Car les thèses des vaudois avaient fait des adeptes du coté de Prague. À Kromeriz, le prédicateur Jan Milic, mort en 1374, demandait une société égalitaire, une Jérusalem communautaire. Les Actes des Apôtres étaient son brûlot anarchiste et même communiste : «Tous ceux qui étaient devenus croyants étaient unis et mettaient tout en commun. Ils vendaient leurs propriétés et leurs biens pour en partager le prix entre tous, selon les besoins de chacun» (Actes, 2, 44).
Reprenant les idées de Valdo, de Milic, Jan Hus (8) demanda la nationalisation des biens du clergé, la suppression des indulgences pontificales et de la hiérarchie ecclésiastique. Il ne reconnaissait pas le pouvoir sacerdotal ni la valeur des sacrements (sauf le baptême).
Toutes les idées de la Réforme étaient déjà contenues dans les thèses des vaudois. " (...).
Notes
1. Défini solennellement lors du Ier concile du Vatican en 1870.
2. Giovanni Maria Mastai Ferretti, né le 13 mai 1792 à Senigallia et mort le 7 février 1878 au Vatican. Son pontificat de 31 ans est le plus long de l'histoire de la papauté.
3. Félix Dupanloup, né le 3 janvier 1802 à Saint-Félix, en Savoie (alors française) et mort le 11 octobre 1878 au château de La Combe-de-Lancey (Isère).

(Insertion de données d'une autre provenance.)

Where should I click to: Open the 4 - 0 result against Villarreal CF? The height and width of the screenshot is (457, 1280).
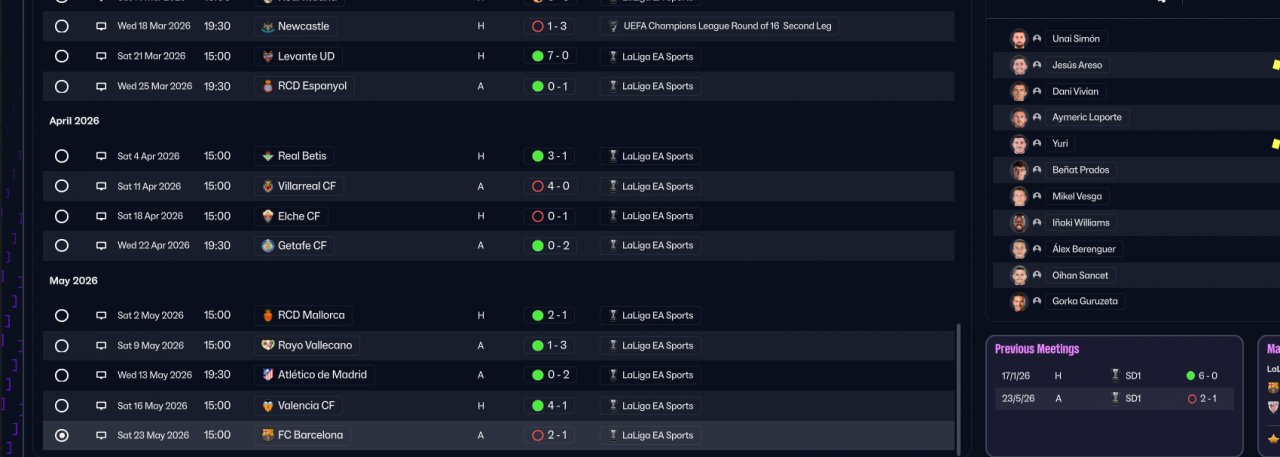coord(549,186)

Prêtre catholique, théologien enseignant, journaliste, prélat et homme politique. Évêque d'Orléans en 1849 et membre de l'Académie française à partir de 1854. Il est enterré dans la cathédrale Sainte-Croix d'Orléans.
4. Otto Eduard Leopold von Bismarck, né à Schönhausen le 1er avril 1815 et mort le 30 juillet 1898 à Friedrichsruh. Homme politique prussien puis allemand. Ministre-président du royaume de Prusse de 1862 à 1890, chancelier de la Confédération de l'Allemagne du Nord de 1867 à 1871, avant d'accéder au poste de premier chancelier du nouvel Empire allemand en 1871, poste qu'il occupe jusqu'en 1890. Rôle déterminant dans l'unification allemande.
5. Giuseppe Garibaldi, né Joseph Marie Garibaldi le 4 juillet 1807 à Nice (Empire français) et mort le 2 juin 1882 à Caprera (royaume d’Italie). Général, homme politique et patriote. Il est considéré, avec Camillo Cavour, Victor-Emmanuel II et Giuseppe Mazzini, comme l’un des « pères de la patrie » italienne.
6. Pierre de Vaux ou Valdo ou Valdès, né vers 1140 et mort vers 1206.
7. Giovanni di Pietro Bernardonené, né en 1181 ou 1182 et mort le 3 octobre 1226. Religieux catholique italien, diacre et fondateur de l'ordre des frères mineurs, appelé Ordre franciscain.
8. Jan Hus ou Jean Huss, né entre 1369 et 1373 à Husinek ( Bohême) et mort supplicié en 1415 à Constance. Théologien, universitaire et réformateur religieux tchèque des XIVe et XVe siècles.